[Supplied material]:

----

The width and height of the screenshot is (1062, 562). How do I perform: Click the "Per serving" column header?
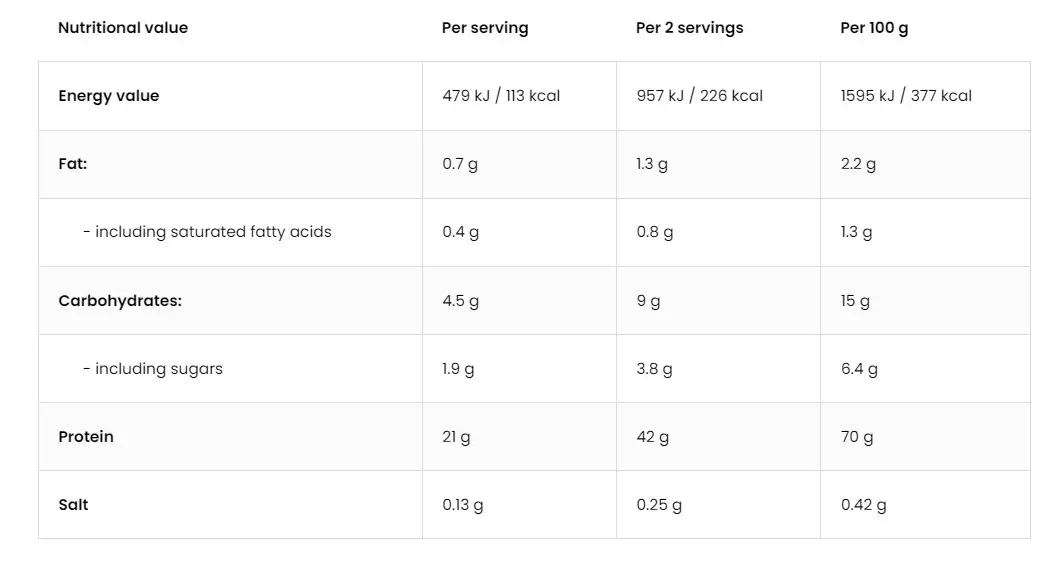click(x=485, y=28)
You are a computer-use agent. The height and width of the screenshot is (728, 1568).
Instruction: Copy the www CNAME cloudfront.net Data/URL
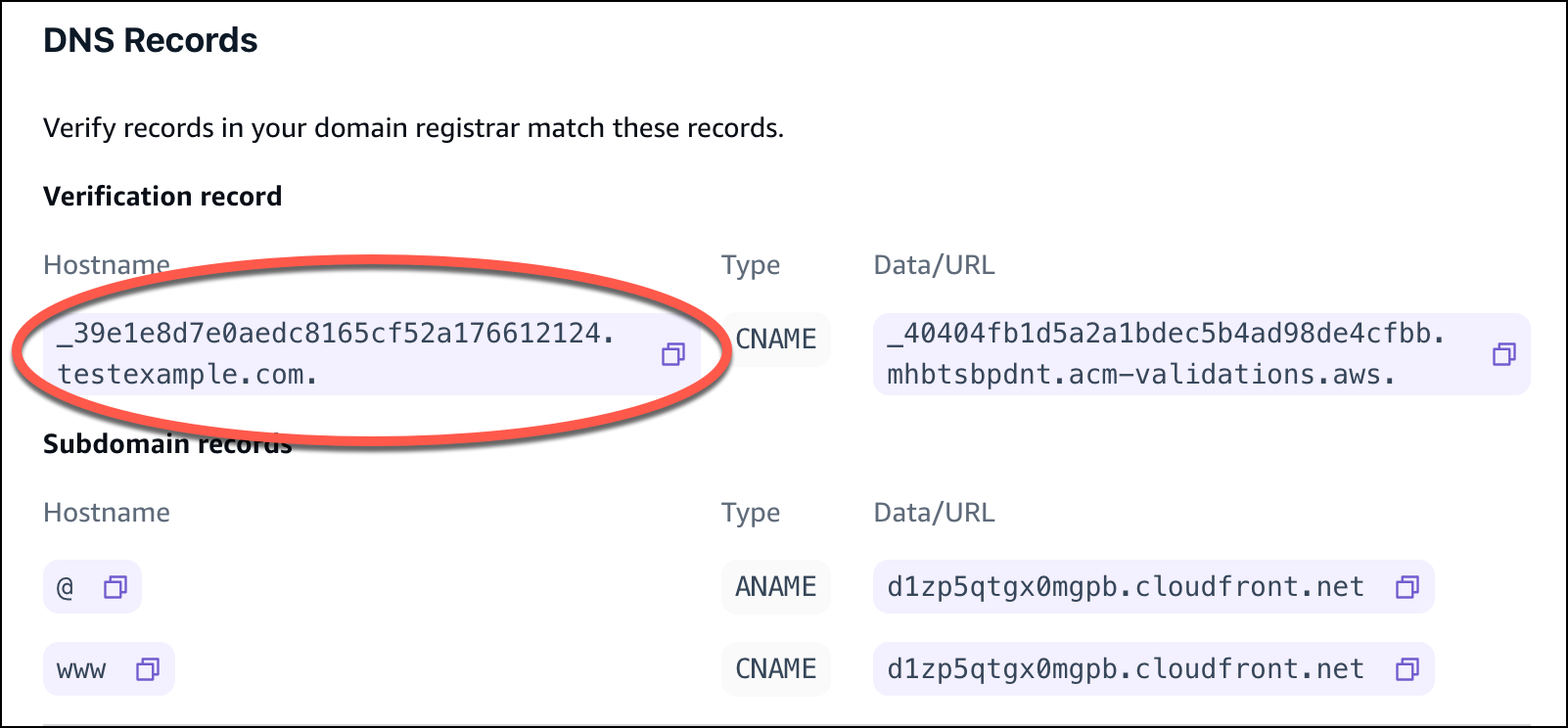pos(1407,669)
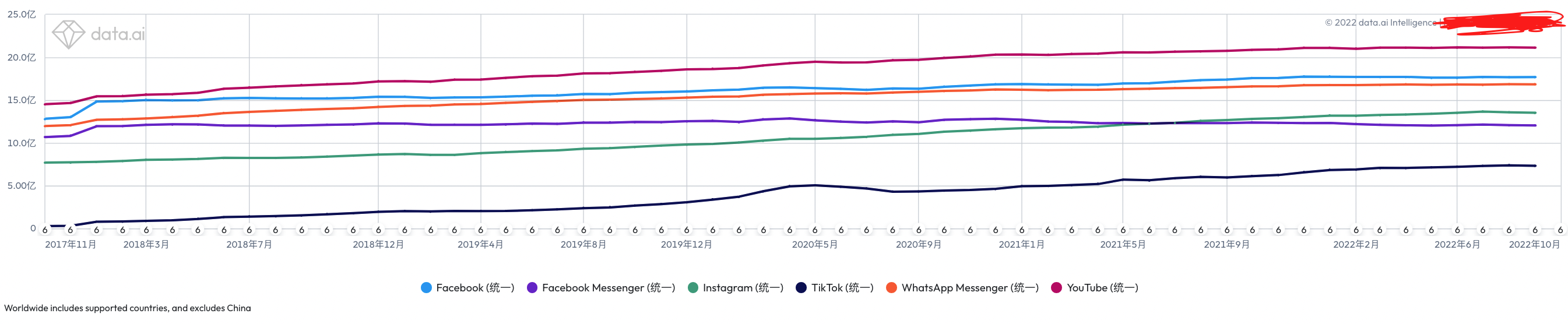
Task: Click the Worldwide excludes China footnote
Action: click(x=127, y=308)
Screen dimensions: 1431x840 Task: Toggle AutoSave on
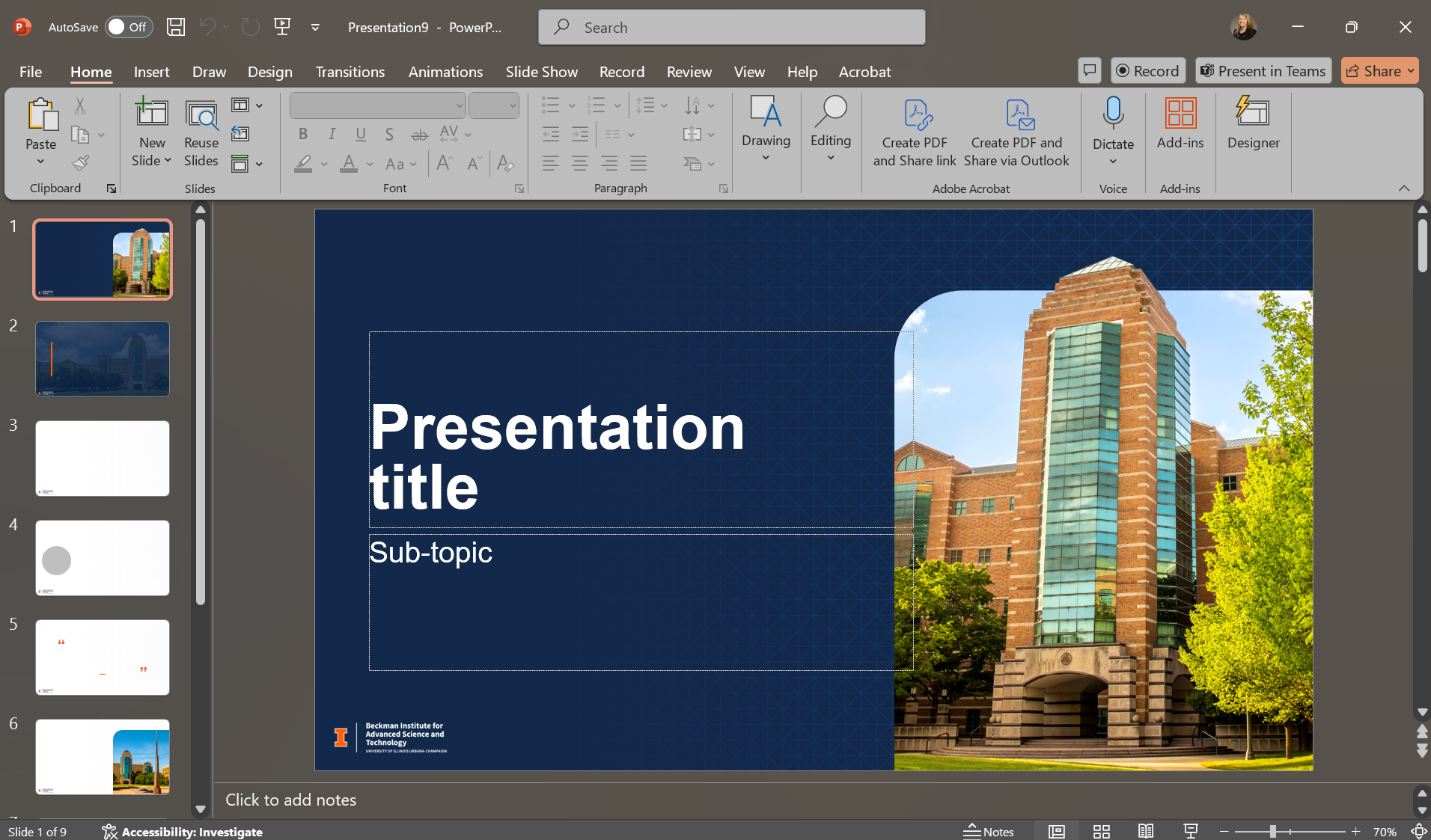point(128,27)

----

Make an exact copy of the data above, pictures excluded.

The width and height of the screenshot is (1062, 562). How do I perform: Click the "Per serving" column header?
click(x=485, y=28)
You are a computer-use agent. The height and width of the screenshot is (728, 1568).
Instruction: Copy the www CNAME cloudfront.net Data/URL
pos(1407,669)
Task: Click the Worldwide excludes China footnote
Action: click(x=127, y=308)
Screen dimensions: 1431x840 Task: Toggle AutoSave on
point(128,27)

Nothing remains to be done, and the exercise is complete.